WHAT YOU HAVE TO DO: Arrange the lines beginning with the line containing "517) in the screenshot." and continuing through the line containing "what's on your", both included, as a JSON list of strings with one string per line, omitting blank lines.

Target position records

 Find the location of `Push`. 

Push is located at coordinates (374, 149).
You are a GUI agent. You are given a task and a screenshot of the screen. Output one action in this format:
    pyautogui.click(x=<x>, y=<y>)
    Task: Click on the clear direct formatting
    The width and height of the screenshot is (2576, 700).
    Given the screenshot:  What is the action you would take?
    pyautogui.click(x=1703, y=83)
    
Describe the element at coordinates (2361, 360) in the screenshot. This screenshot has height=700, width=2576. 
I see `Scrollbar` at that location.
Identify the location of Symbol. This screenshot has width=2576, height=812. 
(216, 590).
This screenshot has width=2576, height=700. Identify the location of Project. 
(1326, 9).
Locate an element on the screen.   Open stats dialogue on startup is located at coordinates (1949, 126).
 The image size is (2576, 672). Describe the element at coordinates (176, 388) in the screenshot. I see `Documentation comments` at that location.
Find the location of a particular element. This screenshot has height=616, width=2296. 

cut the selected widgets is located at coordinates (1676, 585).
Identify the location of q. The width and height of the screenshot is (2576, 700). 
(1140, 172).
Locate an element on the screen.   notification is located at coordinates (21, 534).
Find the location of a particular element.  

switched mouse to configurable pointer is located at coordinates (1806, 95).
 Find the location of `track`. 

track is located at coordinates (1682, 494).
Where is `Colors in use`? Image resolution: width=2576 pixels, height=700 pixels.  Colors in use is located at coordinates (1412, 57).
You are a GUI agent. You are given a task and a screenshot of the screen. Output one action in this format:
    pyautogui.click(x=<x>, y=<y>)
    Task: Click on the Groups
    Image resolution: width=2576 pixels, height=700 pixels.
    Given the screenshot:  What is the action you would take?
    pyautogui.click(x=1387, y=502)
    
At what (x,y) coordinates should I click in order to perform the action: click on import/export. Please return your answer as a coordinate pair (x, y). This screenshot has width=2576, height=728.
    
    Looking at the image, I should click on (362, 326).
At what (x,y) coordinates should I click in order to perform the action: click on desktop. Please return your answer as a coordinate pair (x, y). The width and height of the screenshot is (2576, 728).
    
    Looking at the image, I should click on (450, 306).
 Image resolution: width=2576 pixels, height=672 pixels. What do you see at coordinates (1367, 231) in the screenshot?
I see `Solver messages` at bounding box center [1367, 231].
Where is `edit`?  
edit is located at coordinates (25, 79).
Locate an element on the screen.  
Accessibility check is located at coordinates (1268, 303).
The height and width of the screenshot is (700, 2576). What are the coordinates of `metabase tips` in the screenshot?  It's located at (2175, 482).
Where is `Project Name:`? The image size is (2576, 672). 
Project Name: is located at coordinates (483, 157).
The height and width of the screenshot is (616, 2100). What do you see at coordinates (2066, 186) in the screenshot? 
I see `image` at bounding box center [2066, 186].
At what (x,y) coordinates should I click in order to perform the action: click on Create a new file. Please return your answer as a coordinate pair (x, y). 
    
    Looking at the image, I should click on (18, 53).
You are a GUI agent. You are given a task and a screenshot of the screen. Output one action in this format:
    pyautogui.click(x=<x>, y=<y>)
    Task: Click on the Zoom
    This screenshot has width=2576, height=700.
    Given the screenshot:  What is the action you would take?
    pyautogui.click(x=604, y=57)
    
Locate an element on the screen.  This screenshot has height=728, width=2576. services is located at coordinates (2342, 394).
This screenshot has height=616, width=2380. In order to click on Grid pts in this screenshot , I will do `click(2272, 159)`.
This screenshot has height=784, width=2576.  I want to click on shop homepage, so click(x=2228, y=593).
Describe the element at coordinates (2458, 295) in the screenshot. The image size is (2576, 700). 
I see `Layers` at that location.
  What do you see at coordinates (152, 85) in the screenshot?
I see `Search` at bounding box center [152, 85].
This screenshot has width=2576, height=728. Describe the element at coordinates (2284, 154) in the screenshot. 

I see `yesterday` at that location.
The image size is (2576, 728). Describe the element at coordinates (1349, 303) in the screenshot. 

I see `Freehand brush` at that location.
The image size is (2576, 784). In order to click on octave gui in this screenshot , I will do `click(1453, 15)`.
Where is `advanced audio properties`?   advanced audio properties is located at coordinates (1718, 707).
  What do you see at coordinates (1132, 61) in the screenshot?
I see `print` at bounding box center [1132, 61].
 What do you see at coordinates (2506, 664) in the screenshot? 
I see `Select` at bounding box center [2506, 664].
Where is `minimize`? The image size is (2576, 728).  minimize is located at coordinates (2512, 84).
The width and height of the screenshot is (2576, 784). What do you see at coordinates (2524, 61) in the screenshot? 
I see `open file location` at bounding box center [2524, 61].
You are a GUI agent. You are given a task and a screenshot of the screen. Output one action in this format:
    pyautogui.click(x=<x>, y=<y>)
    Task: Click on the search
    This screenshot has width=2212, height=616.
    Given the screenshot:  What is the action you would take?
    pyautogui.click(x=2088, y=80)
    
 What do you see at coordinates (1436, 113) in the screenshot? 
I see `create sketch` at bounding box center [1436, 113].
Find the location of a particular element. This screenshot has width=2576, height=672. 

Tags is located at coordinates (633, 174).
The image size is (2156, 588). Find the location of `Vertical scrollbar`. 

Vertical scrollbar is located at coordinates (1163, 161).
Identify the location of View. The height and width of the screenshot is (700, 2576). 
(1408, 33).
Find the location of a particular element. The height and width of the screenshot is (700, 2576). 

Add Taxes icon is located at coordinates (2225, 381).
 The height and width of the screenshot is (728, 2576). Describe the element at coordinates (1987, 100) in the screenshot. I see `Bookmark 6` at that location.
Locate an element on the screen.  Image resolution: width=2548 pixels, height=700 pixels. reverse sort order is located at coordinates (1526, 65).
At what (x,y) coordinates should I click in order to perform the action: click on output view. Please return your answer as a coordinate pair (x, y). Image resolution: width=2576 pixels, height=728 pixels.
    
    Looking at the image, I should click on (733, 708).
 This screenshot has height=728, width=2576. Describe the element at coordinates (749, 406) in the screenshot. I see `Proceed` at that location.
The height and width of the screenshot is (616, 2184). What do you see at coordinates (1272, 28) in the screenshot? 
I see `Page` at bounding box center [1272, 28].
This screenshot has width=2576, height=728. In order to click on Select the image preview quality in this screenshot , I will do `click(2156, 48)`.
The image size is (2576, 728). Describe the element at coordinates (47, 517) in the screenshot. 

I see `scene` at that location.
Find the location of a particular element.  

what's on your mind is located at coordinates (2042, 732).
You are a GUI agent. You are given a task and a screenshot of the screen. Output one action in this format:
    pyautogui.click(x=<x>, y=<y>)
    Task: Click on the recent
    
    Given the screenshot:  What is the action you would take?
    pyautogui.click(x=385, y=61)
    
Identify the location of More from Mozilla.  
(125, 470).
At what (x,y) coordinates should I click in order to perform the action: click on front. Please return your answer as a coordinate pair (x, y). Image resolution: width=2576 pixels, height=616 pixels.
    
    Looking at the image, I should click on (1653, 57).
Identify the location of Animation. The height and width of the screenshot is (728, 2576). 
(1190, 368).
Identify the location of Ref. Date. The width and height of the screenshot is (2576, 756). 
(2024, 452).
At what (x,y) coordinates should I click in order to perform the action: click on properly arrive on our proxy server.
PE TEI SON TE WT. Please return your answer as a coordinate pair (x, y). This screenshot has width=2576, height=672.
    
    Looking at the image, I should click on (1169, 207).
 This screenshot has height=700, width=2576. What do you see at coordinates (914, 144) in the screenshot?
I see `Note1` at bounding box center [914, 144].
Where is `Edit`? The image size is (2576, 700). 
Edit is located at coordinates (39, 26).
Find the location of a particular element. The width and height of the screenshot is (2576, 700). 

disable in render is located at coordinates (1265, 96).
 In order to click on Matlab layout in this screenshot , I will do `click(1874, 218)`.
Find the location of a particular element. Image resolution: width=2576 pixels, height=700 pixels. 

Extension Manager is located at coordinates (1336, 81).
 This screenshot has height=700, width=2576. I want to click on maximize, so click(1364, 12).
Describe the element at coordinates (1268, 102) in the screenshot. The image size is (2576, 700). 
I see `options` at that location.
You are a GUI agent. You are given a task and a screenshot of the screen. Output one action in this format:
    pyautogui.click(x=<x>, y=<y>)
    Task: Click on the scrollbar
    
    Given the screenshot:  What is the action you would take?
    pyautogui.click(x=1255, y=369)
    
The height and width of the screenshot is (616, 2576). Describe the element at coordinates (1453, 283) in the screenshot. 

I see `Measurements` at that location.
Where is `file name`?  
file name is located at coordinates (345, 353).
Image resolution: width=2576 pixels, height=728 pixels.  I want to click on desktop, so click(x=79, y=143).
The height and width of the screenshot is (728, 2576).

OUTPUT OF THE TASK:
[
  "The image size is (2576, 728). Describe the element at coordinates (47, 517) in the screenshot. ",
  "I see `scene` at that location.",
  "Find the location of a particular element.  ",
  "what's on your mind is located at coordinates (2042, 732)."
]